The team also sent squads to the Montepaschi Strade Bianche, the GP Miguel Indurain, Paris–Roubaix, the Amstel Gold Race, La Flèche Wallonne and the Giro di Toscana, but placed no higher than 11th in any of these races.

===Fall races===
The team also sent squads to the Clásica de San Sebastián, Tre Valli Varesine, Trofeo Melinda, GP Ouest-France, the Grand Prix Cycliste de Montréal, the Memorial Marco Pantani, the Gran Premio Bruno Beghelli and the Amstel Curaçao Race, but placed no higher than 11th in any of these races.

TASK INPUT:
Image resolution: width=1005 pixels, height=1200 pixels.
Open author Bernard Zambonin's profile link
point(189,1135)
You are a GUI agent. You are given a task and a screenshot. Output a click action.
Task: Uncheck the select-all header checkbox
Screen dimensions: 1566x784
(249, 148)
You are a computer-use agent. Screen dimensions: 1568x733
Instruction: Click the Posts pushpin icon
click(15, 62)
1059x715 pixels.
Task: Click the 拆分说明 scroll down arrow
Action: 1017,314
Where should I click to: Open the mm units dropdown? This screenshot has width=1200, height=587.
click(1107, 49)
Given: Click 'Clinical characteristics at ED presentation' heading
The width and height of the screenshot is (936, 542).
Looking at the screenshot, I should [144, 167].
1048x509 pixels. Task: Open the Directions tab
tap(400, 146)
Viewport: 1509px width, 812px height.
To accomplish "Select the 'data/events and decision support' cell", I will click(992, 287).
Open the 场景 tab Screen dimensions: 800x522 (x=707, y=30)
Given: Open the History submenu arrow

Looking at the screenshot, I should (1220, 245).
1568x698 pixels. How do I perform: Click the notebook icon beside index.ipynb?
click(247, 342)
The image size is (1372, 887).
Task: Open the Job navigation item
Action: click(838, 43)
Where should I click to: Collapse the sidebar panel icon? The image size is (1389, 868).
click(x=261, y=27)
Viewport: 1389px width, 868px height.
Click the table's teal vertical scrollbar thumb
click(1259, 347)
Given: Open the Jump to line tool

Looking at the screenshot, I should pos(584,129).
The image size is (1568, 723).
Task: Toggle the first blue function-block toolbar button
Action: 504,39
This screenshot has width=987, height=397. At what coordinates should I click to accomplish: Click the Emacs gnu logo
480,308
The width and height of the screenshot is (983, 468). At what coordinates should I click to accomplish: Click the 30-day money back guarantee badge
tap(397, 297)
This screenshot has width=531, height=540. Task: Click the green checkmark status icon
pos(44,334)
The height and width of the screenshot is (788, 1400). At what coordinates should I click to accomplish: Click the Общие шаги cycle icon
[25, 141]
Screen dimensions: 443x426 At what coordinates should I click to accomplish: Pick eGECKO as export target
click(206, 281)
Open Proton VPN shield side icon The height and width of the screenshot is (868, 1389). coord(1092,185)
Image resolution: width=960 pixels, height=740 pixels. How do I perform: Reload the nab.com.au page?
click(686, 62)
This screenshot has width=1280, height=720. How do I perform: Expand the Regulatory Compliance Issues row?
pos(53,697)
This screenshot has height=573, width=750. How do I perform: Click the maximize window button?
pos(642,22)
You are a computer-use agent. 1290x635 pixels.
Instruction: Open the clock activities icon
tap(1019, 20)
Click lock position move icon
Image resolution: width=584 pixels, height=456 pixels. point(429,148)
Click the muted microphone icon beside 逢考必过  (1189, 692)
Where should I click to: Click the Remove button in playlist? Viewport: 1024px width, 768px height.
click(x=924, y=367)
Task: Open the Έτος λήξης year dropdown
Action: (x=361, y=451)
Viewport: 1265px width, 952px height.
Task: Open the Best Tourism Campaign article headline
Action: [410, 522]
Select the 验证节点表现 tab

JOB A: According to the cycling text, what was the team's best placing in the fall races it entered?
JOB B: Rewrite the records starting at the line that contains "The height and width of the screenshot is (788, 1400)." and ending at the line that contains "pos(53,697)", replacing "Reload" with "Refresh" and leaving everything else unchanged.
The records have no connection to the cycling text.

FULL SOLUTION A: The team placed no higher than 11th in any of those races.

FULL SOLUTION B:
The height and width of the screenshot is (788, 1400). At what coordinates should I click to accomplish: Click the Общие шаги cycle icon
[25, 141]
Screen dimensions: 443x426 At what coordinates should I click to accomplish: Pick eGECKO as export target
click(206, 281)
Open Proton VPN shield side icon The height and width of the screenshot is (868, 1389). coord(1092,185)
Image resolution: width=960 pixels, height=740 pixels. How do I perform: Refresh the nab.com.au page?
click(686, 62)
This screenshot has width=1280, height=720. How do I perform: Expand the Regulatory Compliance Issues row?
pos(53,697)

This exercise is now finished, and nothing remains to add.